### Exercise goal
Determine how many lines below contain the word "Restauration", then state only that figure.

### Task data
☆ ☆ ☆ ☆ ☆
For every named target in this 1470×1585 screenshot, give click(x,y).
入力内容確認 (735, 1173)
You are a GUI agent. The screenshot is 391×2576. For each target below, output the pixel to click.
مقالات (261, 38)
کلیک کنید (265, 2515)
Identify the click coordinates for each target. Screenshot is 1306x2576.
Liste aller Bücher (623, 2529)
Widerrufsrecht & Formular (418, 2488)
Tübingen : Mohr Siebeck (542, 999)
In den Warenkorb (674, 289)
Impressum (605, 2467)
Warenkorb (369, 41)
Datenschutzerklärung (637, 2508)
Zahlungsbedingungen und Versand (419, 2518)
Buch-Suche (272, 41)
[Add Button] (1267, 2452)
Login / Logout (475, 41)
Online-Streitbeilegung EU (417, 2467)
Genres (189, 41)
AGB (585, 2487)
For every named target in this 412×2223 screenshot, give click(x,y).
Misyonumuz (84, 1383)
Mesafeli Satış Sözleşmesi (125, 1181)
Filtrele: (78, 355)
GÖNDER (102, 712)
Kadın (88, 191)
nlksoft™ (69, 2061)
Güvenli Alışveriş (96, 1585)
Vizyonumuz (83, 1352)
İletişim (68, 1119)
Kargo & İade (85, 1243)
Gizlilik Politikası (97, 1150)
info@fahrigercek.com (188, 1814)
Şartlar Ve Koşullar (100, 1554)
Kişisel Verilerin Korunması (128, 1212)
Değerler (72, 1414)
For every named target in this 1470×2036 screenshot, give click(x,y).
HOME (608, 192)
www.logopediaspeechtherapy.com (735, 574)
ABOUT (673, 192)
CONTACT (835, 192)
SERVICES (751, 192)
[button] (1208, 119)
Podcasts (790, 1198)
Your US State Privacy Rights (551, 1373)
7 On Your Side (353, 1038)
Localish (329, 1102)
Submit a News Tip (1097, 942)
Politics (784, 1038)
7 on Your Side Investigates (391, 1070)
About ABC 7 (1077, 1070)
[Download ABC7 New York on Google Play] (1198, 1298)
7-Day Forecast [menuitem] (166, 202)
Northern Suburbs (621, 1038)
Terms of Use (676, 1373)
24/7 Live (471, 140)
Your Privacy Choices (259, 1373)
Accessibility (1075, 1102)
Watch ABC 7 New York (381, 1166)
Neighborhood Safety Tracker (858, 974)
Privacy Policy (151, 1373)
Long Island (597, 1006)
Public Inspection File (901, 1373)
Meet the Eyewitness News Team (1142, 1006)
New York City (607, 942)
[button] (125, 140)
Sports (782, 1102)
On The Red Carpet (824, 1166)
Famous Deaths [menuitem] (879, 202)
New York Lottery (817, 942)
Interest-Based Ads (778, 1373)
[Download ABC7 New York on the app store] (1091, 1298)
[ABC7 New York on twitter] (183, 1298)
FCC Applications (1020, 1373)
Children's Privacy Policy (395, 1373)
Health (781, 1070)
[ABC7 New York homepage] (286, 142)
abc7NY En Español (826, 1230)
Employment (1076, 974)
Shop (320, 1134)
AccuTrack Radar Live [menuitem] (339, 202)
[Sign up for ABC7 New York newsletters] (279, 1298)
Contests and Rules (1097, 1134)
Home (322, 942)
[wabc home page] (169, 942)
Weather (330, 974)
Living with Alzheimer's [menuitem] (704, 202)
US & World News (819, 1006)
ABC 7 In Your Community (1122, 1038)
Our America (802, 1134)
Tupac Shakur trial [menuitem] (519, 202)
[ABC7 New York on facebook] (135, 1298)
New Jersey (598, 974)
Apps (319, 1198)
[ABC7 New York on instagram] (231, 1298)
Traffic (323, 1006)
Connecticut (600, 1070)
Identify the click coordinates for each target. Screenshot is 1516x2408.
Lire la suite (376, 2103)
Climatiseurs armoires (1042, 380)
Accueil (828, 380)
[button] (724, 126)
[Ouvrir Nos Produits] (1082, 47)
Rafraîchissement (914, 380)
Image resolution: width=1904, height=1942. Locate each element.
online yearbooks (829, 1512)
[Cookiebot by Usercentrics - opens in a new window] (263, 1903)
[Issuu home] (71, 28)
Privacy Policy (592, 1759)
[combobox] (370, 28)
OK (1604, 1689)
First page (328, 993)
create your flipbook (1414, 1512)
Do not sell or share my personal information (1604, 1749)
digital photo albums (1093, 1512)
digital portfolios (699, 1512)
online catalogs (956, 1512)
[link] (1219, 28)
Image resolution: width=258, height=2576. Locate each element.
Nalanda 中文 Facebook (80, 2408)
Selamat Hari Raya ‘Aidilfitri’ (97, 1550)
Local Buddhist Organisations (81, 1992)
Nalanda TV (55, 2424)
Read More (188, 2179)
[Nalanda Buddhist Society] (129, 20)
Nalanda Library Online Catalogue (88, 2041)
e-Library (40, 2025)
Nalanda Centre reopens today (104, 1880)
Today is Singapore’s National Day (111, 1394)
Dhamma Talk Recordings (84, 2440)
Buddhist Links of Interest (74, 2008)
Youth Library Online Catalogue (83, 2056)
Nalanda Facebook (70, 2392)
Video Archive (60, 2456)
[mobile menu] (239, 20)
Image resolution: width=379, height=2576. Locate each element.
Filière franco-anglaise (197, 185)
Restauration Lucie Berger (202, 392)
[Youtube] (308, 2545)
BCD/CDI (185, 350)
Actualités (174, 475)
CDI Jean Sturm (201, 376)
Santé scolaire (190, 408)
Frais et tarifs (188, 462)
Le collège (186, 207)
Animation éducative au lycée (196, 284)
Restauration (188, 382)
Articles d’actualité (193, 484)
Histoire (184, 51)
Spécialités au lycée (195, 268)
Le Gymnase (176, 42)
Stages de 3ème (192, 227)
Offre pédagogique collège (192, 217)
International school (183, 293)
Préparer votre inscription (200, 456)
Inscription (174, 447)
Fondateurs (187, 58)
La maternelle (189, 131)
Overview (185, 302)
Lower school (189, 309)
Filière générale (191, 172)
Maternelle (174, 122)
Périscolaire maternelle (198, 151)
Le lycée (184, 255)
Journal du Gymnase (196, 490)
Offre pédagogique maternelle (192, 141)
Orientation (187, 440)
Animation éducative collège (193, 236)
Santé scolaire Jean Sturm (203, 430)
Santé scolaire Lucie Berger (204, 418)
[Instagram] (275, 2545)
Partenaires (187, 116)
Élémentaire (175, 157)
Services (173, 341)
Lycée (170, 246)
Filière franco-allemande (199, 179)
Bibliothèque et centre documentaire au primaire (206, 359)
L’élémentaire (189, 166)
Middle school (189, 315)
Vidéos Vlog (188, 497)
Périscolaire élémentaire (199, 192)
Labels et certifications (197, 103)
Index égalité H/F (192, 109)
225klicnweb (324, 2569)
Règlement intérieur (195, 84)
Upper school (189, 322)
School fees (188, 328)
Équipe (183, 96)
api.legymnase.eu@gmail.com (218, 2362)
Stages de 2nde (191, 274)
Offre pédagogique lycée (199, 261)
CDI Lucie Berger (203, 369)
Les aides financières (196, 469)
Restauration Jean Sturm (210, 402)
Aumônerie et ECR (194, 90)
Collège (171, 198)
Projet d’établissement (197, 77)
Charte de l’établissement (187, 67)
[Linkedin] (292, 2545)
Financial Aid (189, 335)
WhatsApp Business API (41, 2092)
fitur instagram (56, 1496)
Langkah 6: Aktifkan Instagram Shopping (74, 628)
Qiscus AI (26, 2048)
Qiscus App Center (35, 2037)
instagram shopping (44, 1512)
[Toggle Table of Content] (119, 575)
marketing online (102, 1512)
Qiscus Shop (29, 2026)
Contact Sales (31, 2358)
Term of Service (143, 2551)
☆ ☆ ☆ ☆ ☆
### Result for this exercise
3